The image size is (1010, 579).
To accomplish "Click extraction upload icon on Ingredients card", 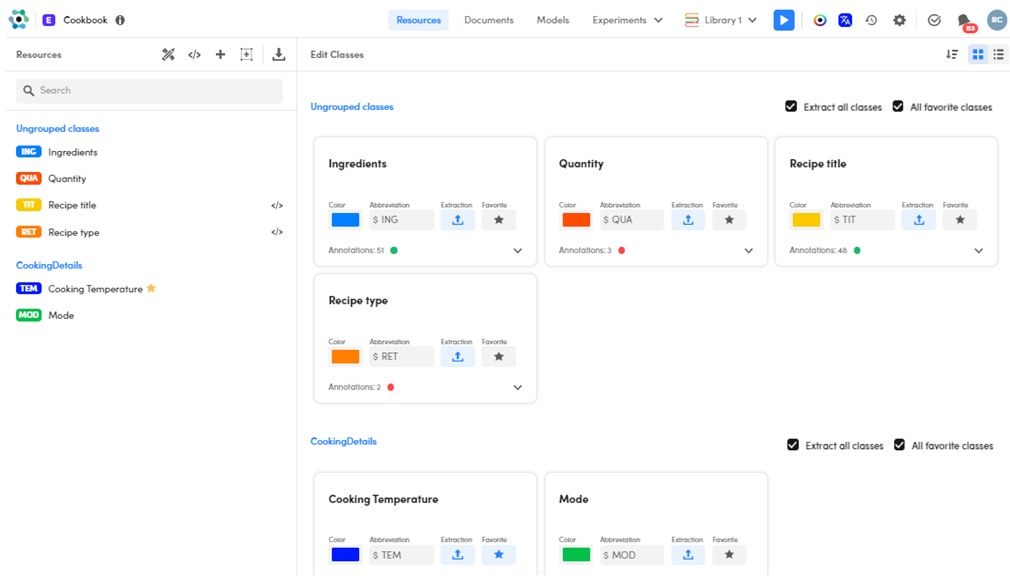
****
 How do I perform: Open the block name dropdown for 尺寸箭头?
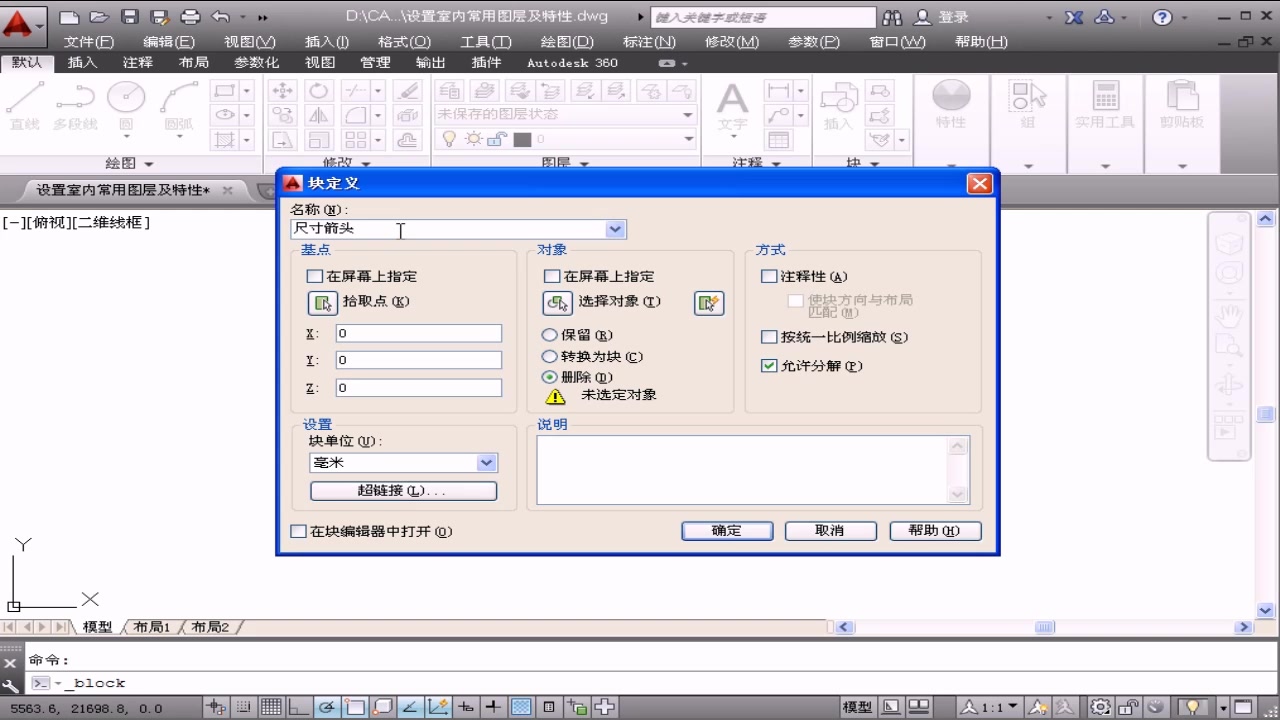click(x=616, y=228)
****
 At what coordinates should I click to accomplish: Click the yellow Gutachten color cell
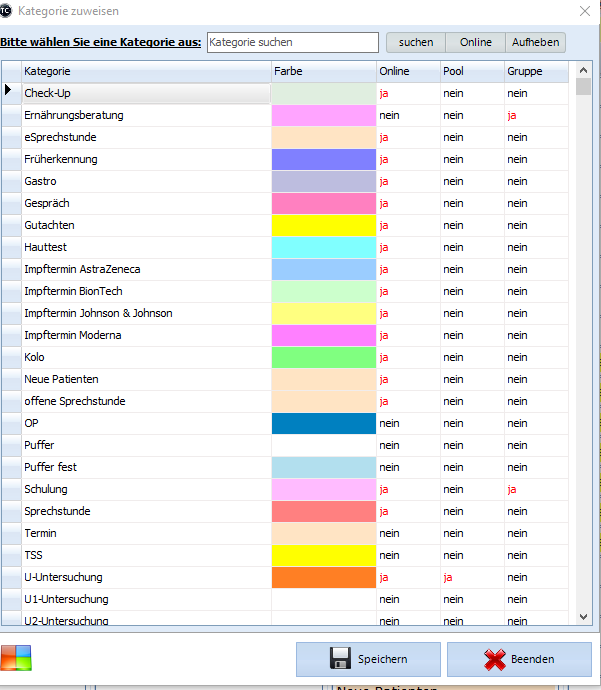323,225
****
▶ WHAT IS BEING ASKED
When you reach the line that has "The image size is (1010, 579)." in the data above, start repeating lines exactly, and stop after the line that has "extraction upload icon"; pictures stay out.

▶ EXERCISE RESPONSE
The image size is (1010, 579).
To accomplish "Click extraction upload icon on Ingredients card", 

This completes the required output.